Word of mouth. Viral video. Buzz. Marketing colloquialisms today sound like a chronic illness. Fact is, average marketers don’t seem to get the art of online marketing. Most seem to think that good e-marketing is putting an ad online for people to print, or texting a coupon to someone’s smart phone. By extension, an online video is just a 10 second snippet of a TV commercial. The problem with this perspective is it’s audience-negligent. No one wants to watch a TV commercial online, especially if they’re just going to TIVO right past it…no matter how funny it might be. No, online videos are a creation unto themselves. They’re somewhere between TV show and advertisement. In fact, a good online video differentiates itself from an advertisement based on 4 key features:
1. It’s narrative. This isn’t rocket science: People like stories. People who like stories like to forward stories. People who receive forwarded stories in turn forward the stories. And so on.

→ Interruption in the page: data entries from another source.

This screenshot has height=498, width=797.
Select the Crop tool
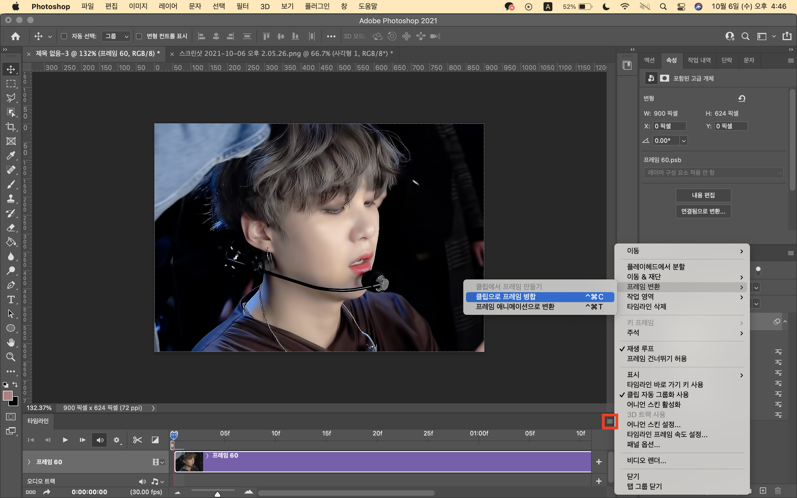[x=11, y=127]
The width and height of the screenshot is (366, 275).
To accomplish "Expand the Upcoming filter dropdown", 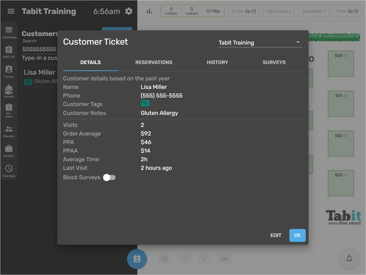I will [x=279, y=11].
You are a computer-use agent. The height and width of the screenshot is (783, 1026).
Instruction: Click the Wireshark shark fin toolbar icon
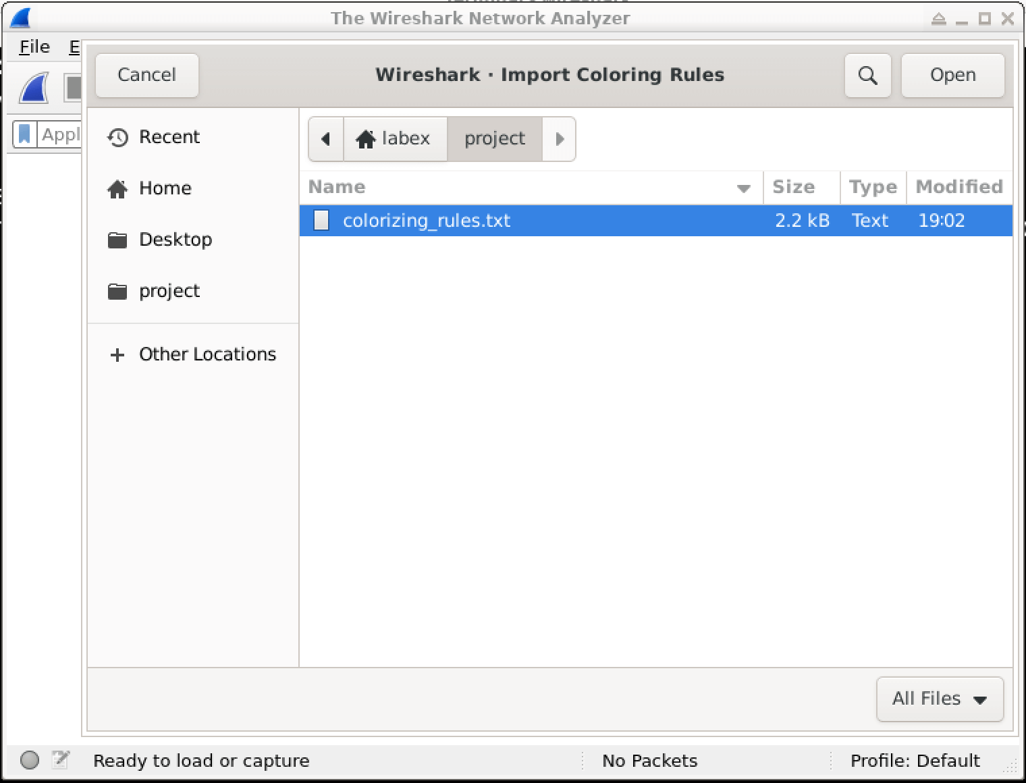[x=34, y=88]
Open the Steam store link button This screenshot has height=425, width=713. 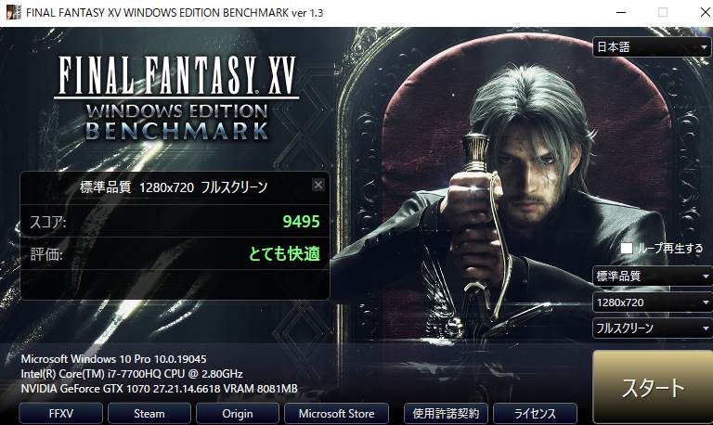pyautogui.click(x=149, y=414)
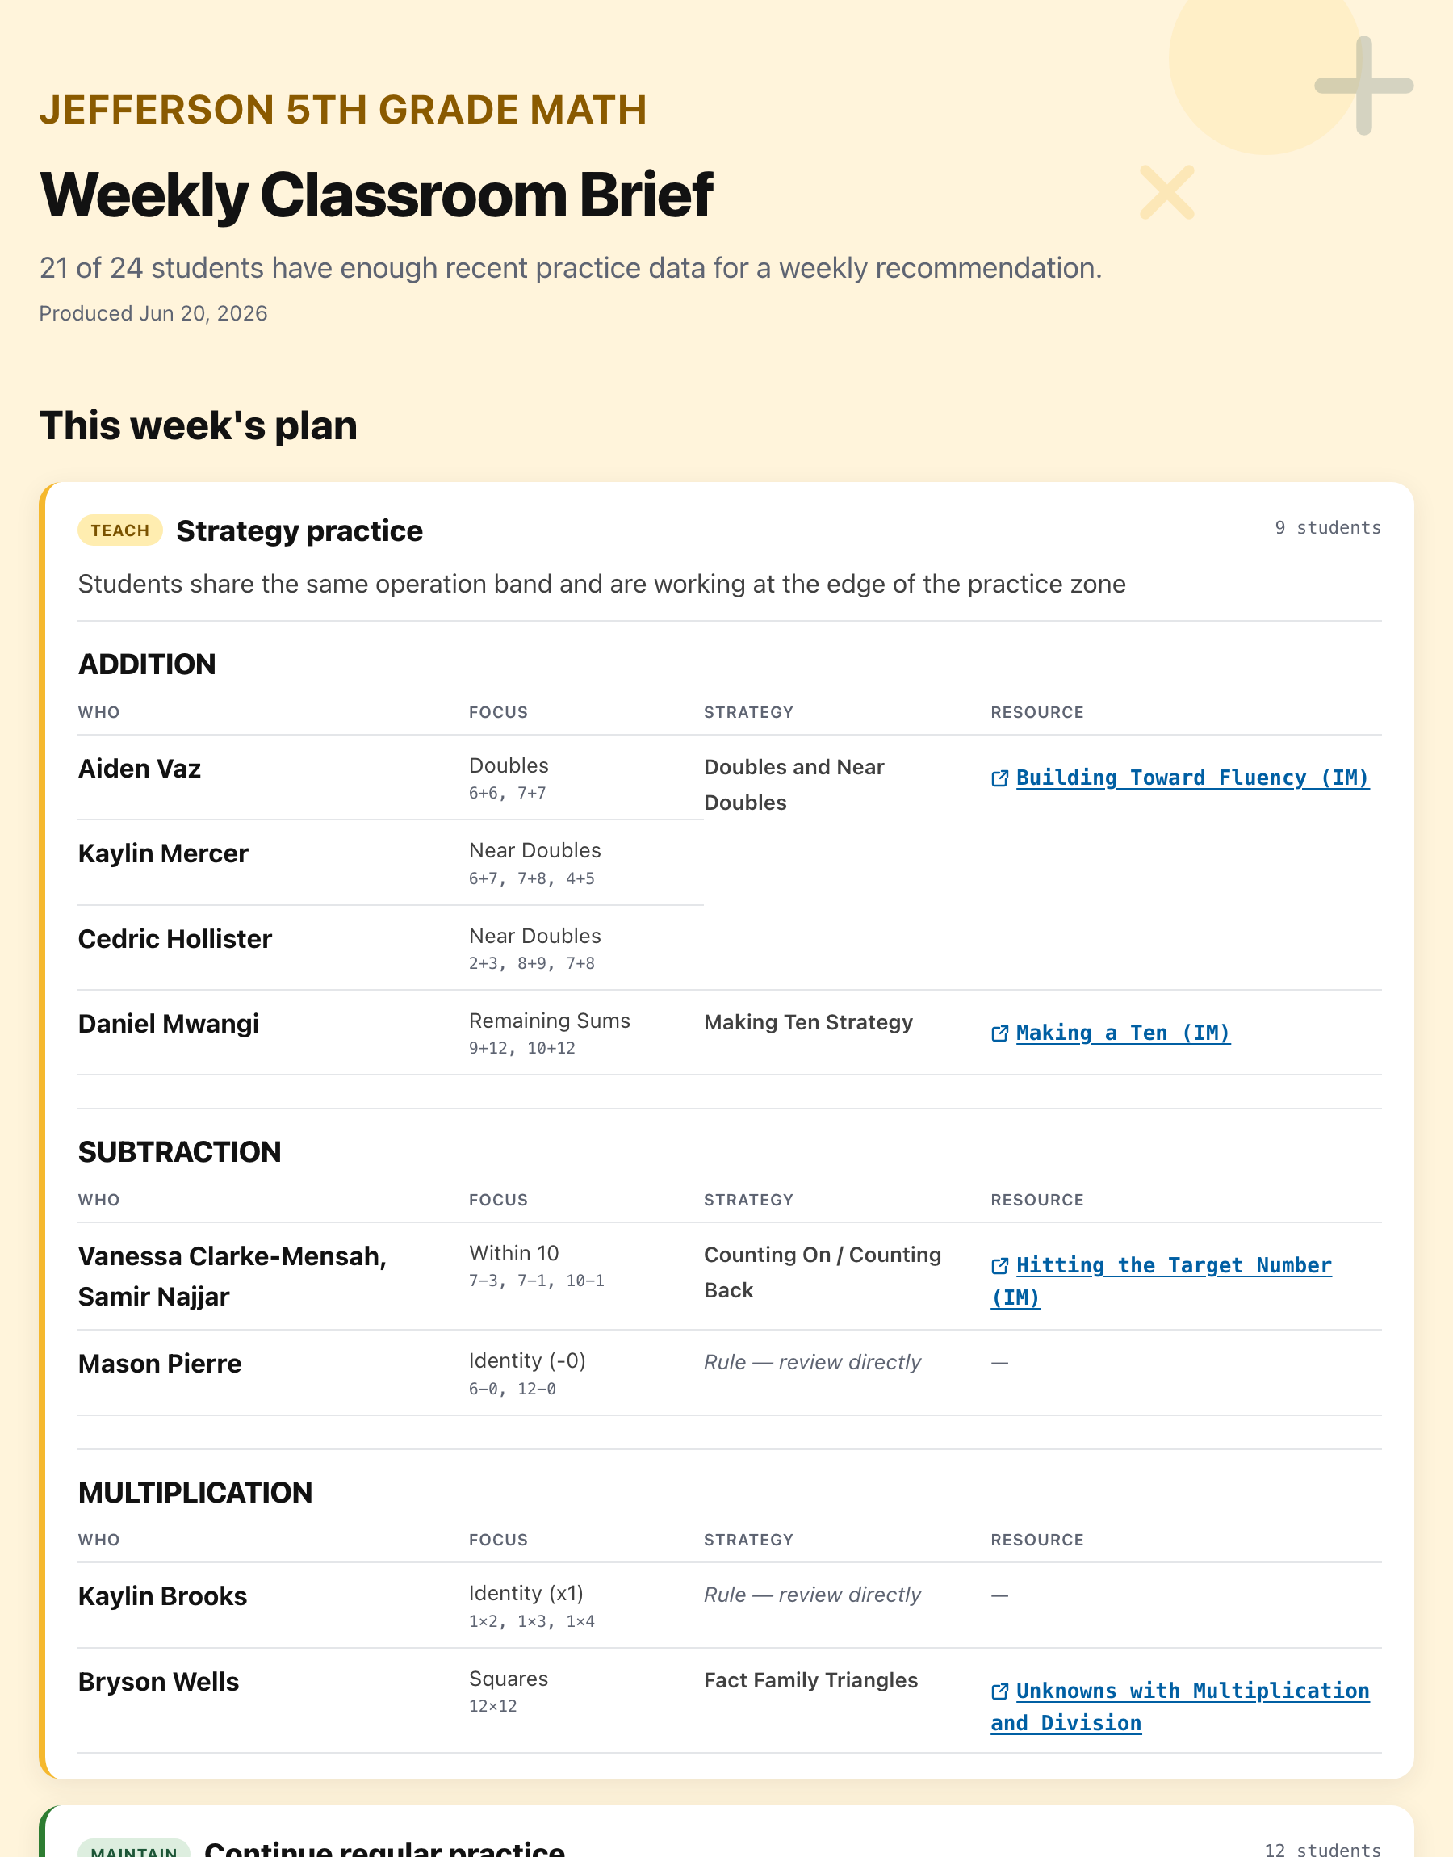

2. It’s different and edgy. A viral video is a unique media creation, something that you wouldn’t see on TV. It’s humor, presentation, and delivery are unexpected and even edgy. Unfortunately, many marketers translate this into a liberal presentation of questionable content that can’t be shown on television. This perspective misses the mark, and, frankly, it’s overdone. A viral video is uniquely interesting, in the same way The Office was uniquely funny when it first aired on NBC. It redefines what entertainment is and can be.
3. It’s time-sensitive. Many people say that a viral video should be 30 seconds to a minute. But I say, “It depends”. Generally, if you can get a good entertaining story in 30 seconds or less, then do it. The point: be concise. Don’t go over, don’t go under.
4. It’s cultural. I don’t mean that a viral video should be a Discovery-channel exposition of the mores of a society. No, a viral video is culturally relevant, pointing out or even poking fun at the underlying standard operating procedures that often go unnoticed or under-recognized in society. In this way, viral videos may even be irreverent. To this point, one may say that a viral video is satirical, and I completely agree. Think David Letterman and Rupert Jee. Heck, think Mark Twain. He would be the virtual Bull in a China Shop if he lived a century and a half later.